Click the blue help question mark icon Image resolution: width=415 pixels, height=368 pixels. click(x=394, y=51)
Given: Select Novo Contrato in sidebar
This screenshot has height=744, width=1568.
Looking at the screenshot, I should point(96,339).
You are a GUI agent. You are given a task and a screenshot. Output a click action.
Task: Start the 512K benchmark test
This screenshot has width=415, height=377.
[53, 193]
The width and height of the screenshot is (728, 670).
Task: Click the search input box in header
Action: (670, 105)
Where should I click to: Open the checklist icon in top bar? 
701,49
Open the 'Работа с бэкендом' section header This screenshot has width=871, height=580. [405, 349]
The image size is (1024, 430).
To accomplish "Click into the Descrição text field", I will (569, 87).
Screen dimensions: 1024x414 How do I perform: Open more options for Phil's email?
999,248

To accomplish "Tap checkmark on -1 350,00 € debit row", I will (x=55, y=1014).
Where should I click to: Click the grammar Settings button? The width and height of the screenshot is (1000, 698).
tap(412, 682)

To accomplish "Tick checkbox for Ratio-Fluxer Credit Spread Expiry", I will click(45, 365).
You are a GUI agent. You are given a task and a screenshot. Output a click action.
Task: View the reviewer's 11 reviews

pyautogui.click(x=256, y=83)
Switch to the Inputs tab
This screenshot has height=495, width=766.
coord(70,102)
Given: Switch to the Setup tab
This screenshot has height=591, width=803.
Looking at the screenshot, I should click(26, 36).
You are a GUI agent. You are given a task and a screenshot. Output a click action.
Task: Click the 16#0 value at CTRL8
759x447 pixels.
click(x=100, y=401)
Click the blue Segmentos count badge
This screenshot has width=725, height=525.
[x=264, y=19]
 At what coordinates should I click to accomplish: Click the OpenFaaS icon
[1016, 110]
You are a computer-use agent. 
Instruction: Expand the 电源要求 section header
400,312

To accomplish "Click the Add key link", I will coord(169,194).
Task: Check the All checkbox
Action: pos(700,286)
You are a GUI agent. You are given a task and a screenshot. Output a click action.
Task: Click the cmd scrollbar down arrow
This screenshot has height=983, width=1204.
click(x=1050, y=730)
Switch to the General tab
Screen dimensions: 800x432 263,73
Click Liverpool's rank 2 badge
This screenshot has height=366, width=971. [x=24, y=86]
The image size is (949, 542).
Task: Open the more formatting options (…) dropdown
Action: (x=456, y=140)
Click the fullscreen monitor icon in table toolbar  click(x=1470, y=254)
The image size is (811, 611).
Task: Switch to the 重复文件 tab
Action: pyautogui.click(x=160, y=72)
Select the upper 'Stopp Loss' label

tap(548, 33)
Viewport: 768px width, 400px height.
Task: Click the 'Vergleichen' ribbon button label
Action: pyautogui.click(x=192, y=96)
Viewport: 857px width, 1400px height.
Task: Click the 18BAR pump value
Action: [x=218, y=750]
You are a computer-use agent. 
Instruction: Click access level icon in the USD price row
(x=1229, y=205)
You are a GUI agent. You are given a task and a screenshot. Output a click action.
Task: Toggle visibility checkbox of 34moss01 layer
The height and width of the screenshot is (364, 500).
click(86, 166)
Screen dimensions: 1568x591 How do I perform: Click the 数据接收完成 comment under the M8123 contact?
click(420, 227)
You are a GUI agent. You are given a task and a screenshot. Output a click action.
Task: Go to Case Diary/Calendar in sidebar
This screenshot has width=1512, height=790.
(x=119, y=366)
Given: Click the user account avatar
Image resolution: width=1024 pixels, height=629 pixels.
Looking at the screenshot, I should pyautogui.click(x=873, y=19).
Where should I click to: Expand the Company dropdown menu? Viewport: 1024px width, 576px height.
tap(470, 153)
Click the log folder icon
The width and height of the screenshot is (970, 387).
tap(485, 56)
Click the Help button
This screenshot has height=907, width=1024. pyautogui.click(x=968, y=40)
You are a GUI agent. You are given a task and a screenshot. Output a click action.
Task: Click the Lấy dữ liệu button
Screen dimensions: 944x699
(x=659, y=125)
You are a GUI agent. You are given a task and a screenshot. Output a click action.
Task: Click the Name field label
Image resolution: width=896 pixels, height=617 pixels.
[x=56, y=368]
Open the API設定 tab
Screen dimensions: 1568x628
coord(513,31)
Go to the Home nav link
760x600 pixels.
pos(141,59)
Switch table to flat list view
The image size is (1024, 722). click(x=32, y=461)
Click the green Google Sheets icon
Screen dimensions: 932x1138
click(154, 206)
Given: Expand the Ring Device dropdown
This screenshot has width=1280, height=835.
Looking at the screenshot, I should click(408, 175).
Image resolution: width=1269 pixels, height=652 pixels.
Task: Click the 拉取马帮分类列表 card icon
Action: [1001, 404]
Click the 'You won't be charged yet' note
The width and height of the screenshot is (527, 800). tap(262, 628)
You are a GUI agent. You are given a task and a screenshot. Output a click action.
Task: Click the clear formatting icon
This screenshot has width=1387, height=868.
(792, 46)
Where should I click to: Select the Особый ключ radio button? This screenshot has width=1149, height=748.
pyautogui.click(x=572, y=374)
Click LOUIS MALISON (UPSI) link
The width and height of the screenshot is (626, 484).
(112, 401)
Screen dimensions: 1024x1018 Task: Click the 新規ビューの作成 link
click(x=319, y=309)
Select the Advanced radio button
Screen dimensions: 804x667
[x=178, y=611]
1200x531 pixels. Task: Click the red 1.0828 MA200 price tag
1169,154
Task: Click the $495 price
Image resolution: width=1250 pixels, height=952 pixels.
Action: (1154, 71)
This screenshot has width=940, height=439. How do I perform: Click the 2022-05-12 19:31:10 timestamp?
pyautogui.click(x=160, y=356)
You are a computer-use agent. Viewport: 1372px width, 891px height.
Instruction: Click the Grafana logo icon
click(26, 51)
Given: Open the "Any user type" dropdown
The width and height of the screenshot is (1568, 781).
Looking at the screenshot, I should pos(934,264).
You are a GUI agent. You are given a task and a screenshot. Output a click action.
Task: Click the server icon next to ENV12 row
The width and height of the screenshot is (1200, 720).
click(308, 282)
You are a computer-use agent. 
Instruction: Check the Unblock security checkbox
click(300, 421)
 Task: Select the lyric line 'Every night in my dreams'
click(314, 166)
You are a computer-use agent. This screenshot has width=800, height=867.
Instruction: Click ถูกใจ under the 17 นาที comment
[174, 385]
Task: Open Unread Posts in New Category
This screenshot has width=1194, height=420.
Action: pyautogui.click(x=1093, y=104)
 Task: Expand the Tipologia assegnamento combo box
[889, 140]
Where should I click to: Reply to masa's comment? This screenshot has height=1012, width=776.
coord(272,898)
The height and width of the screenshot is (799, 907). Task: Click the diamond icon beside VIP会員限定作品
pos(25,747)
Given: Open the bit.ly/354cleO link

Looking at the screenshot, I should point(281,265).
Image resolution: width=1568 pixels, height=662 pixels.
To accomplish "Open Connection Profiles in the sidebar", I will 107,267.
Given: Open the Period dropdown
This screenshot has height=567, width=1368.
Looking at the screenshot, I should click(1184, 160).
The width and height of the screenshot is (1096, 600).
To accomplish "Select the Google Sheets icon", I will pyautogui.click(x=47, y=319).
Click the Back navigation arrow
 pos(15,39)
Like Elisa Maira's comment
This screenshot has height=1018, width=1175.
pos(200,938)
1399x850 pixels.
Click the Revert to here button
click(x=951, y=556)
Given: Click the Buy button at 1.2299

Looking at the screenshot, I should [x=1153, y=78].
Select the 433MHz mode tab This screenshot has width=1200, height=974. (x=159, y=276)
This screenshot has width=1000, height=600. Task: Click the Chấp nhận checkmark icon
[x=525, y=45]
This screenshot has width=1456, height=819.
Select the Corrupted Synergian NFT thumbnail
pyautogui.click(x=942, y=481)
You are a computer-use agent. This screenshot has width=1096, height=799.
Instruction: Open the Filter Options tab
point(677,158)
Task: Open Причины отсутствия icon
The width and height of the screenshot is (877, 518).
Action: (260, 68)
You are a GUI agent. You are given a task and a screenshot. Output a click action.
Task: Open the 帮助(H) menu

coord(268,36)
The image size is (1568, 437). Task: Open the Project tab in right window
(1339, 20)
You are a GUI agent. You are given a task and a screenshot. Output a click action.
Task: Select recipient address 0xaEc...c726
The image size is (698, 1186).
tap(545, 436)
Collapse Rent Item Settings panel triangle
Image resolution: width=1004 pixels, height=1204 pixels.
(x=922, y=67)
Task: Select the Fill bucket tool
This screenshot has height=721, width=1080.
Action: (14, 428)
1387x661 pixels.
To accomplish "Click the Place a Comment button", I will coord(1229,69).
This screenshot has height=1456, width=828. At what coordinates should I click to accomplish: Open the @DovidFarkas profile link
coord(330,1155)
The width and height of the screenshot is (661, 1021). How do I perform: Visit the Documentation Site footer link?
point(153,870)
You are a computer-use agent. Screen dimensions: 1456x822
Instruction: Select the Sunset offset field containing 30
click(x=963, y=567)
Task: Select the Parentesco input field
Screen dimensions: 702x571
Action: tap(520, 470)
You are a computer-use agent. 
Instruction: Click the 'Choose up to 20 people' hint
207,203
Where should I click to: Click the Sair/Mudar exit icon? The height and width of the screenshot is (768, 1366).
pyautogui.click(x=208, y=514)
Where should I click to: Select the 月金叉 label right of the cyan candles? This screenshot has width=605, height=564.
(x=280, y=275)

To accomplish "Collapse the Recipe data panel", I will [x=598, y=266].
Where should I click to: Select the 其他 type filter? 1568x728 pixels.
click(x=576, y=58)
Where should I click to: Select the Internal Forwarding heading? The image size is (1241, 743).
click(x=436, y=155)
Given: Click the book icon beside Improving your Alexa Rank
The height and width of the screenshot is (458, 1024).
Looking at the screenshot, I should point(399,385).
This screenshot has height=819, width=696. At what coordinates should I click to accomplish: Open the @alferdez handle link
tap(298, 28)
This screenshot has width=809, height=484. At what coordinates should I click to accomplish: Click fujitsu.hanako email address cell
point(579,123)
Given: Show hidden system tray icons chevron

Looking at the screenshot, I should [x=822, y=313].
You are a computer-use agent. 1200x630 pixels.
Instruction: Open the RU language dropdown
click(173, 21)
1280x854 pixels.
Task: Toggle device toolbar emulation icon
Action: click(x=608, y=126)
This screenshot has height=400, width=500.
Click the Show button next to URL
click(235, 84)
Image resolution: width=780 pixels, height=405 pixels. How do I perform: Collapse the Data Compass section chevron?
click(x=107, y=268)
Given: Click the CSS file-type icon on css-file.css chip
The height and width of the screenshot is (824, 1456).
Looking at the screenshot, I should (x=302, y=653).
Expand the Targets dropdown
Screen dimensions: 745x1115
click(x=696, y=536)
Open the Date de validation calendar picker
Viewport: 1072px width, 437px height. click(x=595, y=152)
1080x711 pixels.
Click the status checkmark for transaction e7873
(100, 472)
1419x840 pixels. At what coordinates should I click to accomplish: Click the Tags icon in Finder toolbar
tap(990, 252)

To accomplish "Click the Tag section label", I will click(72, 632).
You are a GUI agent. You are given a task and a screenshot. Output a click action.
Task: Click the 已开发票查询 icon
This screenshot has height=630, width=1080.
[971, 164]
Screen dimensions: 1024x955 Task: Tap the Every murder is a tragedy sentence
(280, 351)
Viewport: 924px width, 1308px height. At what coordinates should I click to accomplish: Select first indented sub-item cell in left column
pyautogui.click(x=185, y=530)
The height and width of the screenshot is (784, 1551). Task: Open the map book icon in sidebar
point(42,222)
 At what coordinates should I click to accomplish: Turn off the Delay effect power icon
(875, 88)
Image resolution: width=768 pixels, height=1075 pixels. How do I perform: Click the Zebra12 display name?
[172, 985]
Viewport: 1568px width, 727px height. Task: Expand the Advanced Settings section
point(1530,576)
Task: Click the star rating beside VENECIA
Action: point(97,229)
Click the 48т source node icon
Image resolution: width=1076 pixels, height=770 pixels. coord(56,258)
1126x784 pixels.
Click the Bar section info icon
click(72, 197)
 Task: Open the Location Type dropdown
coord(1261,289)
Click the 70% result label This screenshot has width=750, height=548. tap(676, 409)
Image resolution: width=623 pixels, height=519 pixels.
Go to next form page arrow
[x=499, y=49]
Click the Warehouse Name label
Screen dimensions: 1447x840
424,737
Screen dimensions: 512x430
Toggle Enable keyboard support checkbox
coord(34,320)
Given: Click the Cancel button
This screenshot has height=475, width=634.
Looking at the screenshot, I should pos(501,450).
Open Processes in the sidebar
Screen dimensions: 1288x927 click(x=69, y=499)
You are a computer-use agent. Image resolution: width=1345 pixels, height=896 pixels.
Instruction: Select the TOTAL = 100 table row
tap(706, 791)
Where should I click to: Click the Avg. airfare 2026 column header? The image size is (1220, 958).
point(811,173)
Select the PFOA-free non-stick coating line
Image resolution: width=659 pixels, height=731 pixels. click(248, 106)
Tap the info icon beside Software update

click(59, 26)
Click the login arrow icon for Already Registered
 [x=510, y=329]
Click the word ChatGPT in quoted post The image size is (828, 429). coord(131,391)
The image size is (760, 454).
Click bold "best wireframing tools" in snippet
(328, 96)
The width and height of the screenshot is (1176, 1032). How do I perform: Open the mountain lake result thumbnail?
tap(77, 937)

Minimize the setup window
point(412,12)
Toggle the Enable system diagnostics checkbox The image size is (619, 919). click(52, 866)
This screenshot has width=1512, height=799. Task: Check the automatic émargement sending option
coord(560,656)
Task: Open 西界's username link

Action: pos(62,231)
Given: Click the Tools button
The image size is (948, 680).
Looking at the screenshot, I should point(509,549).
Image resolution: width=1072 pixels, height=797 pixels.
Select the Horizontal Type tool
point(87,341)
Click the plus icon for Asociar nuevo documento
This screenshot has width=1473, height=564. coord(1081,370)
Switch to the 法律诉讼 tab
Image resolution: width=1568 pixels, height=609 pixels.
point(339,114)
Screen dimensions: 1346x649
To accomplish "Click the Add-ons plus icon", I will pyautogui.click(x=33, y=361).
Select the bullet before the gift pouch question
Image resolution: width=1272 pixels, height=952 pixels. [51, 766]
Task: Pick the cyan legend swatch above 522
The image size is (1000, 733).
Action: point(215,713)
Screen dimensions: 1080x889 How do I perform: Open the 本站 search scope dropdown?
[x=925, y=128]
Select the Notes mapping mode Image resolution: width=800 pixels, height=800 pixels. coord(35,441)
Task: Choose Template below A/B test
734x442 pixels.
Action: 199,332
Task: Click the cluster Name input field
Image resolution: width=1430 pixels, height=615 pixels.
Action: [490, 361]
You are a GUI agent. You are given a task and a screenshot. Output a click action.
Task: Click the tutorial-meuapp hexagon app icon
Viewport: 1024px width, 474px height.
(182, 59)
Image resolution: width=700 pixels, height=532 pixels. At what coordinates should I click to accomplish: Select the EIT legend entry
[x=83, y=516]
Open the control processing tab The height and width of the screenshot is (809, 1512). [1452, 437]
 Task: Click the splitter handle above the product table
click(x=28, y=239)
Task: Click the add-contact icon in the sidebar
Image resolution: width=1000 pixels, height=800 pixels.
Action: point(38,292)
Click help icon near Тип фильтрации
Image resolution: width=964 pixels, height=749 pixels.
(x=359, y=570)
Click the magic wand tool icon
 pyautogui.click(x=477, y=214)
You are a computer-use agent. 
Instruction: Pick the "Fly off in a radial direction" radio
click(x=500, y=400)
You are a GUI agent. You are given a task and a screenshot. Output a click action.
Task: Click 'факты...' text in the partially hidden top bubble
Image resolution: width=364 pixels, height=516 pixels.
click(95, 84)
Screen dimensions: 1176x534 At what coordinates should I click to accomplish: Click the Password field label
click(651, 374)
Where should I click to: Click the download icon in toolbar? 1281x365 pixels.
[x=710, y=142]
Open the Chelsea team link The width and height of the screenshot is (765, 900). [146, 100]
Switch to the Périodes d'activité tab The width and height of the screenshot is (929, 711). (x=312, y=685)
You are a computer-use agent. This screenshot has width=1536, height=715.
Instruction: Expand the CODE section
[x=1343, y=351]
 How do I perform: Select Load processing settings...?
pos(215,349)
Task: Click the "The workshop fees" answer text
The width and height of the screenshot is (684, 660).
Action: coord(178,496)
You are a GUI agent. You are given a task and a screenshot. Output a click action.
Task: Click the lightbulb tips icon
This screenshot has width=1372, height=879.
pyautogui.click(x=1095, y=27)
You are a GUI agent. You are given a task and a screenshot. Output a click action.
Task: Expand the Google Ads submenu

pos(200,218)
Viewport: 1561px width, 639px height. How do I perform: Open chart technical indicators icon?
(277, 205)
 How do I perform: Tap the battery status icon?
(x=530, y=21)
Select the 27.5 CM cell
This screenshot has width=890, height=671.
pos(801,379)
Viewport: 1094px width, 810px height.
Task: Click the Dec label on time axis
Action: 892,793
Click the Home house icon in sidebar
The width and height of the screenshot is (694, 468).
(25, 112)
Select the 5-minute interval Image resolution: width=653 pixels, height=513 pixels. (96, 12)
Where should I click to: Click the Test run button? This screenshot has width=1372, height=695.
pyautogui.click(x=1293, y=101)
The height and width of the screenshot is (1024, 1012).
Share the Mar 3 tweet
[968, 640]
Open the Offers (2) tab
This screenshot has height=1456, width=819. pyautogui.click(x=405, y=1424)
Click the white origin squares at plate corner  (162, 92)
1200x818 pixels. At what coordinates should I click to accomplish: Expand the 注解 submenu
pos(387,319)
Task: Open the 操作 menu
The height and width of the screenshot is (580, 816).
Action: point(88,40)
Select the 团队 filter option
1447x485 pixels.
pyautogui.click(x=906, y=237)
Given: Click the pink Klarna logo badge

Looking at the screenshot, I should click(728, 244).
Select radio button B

__TASK OBJECTIVE__:
Copy from the entries only those lines that hold the word "text".

__ANSWER TO THIS EXERCISE__:
To accomplish "Click into the Descrição text field", I will (569, 87).
Task: Click 'факты...' text in the partially hidden top bubble
Task: Click the "The workshop fees" answer text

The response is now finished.